TASK DATA:
——

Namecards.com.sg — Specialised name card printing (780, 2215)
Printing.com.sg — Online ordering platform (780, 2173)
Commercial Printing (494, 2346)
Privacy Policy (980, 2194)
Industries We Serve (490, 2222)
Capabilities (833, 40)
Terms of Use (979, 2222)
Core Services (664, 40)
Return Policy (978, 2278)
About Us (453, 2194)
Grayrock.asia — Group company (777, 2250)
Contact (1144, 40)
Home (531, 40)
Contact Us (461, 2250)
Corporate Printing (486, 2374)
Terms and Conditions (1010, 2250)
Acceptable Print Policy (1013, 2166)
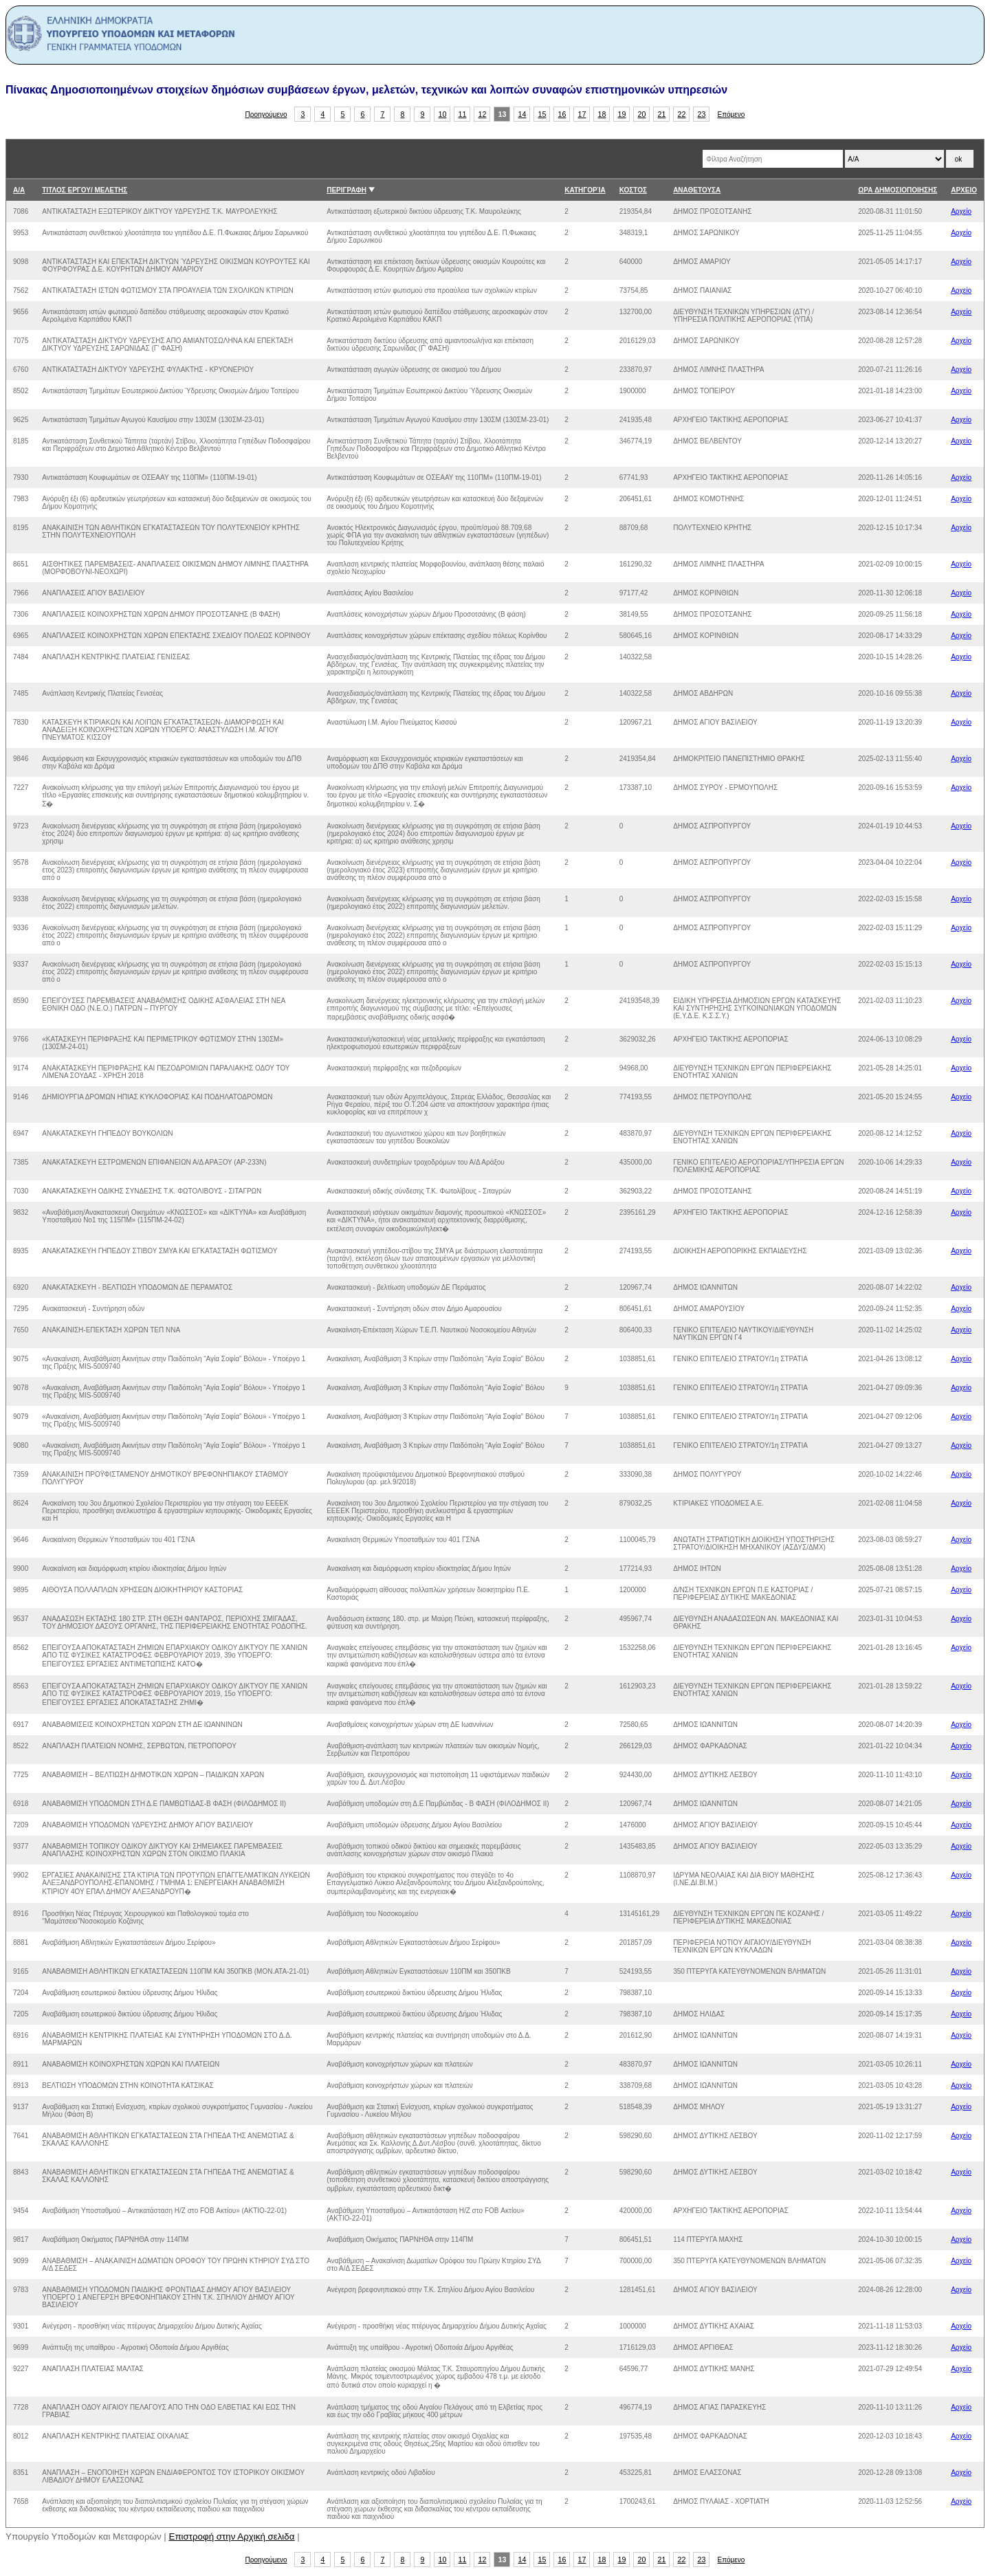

——

AIM: Reproduce the listing above line for line, without any alteration, and leave out the pictures.

THE SOLUTION:
Namecards.com.sg — Specialised name card printing (780, 2215)
Printing.com.sg — Online ordering platform (780, 2173)
Commercial Printing (494, 2346)
Privacy Policy (980, 2194)
Industries We Serve (490, 2222)
Capabilities (833, 40)
Terms of Use (979, 2222)
Core Services (664, 40)
Return Policy (978, 2278)
About Us (453, 2194)
Grayrock.asia — Group company (777, 2250)
Contact (1144, 40)
Home (531, 40)
Contact Us (461, 2250)
Corporate Printing (486, 2374)
Terms and Conditions (1010, 2250)
Acceptable Print Policy (1013, 2166)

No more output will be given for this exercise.